Design
Websocket data is divided into frames, consisting of a header containing a length followed by a sequence of bytes called the payload. A message can be broken up into multiple frames, while a control frame is always delivered in a single frame. All but the first frame of a message is called a continuation frame, while the last frame of a message is called a final frame.
The diagram below shows a complete frame followed by an incomplete frame:
| frame | partial...
Reading
When network I/O is performed, ideal results are achieved when the amount of work achieved per operation is maximized. This is because of the significant fixed cost for each I/O. The fraction of resources lost to overhead can be reduced by using the largest practically sized buffer possible in each read operation.
The ws_proto::frame_stream
decoder uses a persistent, fixed-size internal
buffer to hold incoming bytes from the peer and decode the frames inside.
Because the buffer does not resize, this can produce zero or more complete
frames and up to two partial frames.

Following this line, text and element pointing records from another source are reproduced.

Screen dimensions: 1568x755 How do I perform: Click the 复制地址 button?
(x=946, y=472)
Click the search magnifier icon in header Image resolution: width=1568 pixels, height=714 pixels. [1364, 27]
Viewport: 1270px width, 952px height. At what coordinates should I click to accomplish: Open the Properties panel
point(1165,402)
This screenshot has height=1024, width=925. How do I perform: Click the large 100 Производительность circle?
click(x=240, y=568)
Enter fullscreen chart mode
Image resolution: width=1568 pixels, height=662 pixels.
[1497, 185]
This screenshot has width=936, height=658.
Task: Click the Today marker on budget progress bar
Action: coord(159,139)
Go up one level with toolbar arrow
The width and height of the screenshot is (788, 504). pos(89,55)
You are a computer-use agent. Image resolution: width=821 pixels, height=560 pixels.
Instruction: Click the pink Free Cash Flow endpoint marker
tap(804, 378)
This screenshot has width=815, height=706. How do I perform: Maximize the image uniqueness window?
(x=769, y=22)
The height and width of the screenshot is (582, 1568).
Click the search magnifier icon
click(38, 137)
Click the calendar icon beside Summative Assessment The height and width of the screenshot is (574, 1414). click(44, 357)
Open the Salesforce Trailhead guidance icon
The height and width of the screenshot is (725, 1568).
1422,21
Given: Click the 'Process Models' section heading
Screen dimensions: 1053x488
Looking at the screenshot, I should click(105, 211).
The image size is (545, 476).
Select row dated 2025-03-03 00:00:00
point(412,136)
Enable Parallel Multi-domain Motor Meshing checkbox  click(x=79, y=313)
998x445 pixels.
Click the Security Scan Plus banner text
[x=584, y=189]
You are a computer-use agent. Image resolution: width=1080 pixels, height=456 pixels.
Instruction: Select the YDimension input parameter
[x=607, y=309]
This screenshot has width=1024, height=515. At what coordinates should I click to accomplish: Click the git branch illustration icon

At the beginning of a session, the first
input buffer will usually contain zero or more complete frames, and up to one
partial frame:
| frame | frame | partial...
A partial frame is created when the last frame in the buffer cannot fit completely. In this case, the remainder of the frame payload will appear in the next buffer of data received from the peer:
...partial | frame | frame |
Depending on the size of the read buffer and the length of incoming frames, the decoded contents may not contain any complete frames:
...partial | partial...
It is also possible that the current contents of the read buffer do not contain enough frame data to produce a complete message:
...partial...
The maximum payload size for a control frame is 127 bytes. A partial control frame can appear at the beginning of the read buffer, the end of the read buffer, or both ends. The library buffers partial control frame data and always delivers complete control frames to the caller as a single contiguous span of bytes.